(Stored records)

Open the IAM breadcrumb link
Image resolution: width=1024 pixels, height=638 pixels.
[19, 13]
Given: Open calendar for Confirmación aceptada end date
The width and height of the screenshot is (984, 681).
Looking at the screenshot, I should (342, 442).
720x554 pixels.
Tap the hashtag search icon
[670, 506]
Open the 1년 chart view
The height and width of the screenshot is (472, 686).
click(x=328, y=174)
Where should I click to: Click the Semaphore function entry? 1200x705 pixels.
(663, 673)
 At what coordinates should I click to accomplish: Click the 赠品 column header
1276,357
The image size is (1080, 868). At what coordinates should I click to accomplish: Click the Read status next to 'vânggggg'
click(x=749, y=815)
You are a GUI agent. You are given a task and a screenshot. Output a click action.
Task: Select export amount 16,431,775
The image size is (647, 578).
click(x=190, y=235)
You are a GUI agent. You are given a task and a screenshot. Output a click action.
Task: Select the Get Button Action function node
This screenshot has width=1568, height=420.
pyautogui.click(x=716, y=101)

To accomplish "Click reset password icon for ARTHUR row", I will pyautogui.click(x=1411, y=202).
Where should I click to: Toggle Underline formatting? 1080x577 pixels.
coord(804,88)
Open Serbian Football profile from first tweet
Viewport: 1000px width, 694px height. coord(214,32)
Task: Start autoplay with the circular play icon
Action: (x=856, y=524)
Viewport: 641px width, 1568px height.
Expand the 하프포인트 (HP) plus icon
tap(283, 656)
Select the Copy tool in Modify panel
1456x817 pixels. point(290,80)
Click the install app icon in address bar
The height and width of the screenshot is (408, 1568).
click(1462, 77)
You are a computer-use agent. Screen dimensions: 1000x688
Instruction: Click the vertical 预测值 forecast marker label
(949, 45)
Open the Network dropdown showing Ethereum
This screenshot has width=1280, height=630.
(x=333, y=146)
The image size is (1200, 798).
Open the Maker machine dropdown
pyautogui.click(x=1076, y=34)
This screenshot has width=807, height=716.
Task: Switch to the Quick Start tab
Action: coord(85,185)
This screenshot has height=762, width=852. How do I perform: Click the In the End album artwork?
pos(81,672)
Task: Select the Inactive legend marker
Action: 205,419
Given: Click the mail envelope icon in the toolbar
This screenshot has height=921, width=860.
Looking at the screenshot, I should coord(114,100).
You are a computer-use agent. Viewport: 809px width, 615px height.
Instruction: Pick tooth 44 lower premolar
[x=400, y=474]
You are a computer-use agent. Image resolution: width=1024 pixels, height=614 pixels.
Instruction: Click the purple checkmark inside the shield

▶ _Exercise brief_
Copy out every record again, letter for letter.

▶ _Finished task_
Open the IAM breadcrumb link
Image resolution: width=1024 pixels, height=638 pixels.
[19, 13]
Given: Open calendar for Confirmación aceptada end date
The width and height of the screenshot is (984, 681).
Looking at the screenshot, I should (342, 442).
720x554 pixels.
Tap the hashtag search icon
[670, 506]
Open the 1년 chart view
The height and width of the screenshot is (472, 686).
click(x=328, y=174)
Where should I click to: Click the Semaphore function entry? 1200x705 pixels.
(663, 673)
 At what coordinates should I click to accomplish: Click the 赠品 column header
1276,357
The image size is (1080, 868). At what coordinates should I click to accomplish: Click the Read status next to 'vânggggg'
click(x=749, y=815)
You are a GUI agent. You are given a task and a screenshot. Output a click action.
Task: Select export amount 16,431,775
The image size is (647, 578).
click(x=190, y=235)
You are a GUI agent. You are given a task and a screenshot. Output a click action.
Task: Select the Get Button Action function node
This screenshot has width=1568, height=420.
pyautogui.click(x=716, y=101)

To accomplish "Click reset password icon for ARTHUR row", I will pyautogui.click(x=1411, y=202).
Where should I click to: Toggle Underline formatting? 1080x577 pixels.
coord(804,88)
Open Serbian Football profile from first tweet
Viewport: 1000px width, 694px height. coord(214,32)
Task: Start autoplay with the circular play icon
Action: (x=856, y=524)
Viewport: 641px width, 1568px height.
Expand the 하프포인트 (HP) plus icon
tap(283, 656)
Select the Copy tool in Modify panel
1456x817 pixels. point(290,80)
Click the install app icon in address bar
The height and width of the screenshot is (408, 1568).
click(1462, 77)
You are a computer-use agent. Screen dimensions: 1000x688
Instruction: Click the vertical 预测值 forecast marker label
(949, 45)
Open the Network dropdown showing Ethereum
This screenshot has width=1280, height=630.
(x=333, y=146)
The image size is (1200, 798).
Open the Maker machine dropdown
pyautogui.click(x=1076, y=34)
This screenshot has width=807, height=716.
Task: Switch to the Quick Start tab
Action: coord(85,185)
This screenshot has height=762, width=852. How do I perform: Click the In the End album artwork?
pos(81,672)
Task: Select the Inactive legend marker
Action: 205,419
Given: Click the mail envelope icon in the toolbar
This screenshot has height=921, width=860.
Looking at the screenshot, I should coord(114,100).
You are a computer-use agent. Viewport: 809px width, 615px height.
Instruction: Pick tooth 44 lower premolar
[x=400, y=474]
You are a computer-use agent. Image resolution: width=1024 pixels, height=614 pixels.
Instruction: Click the purple checkmark inside the shield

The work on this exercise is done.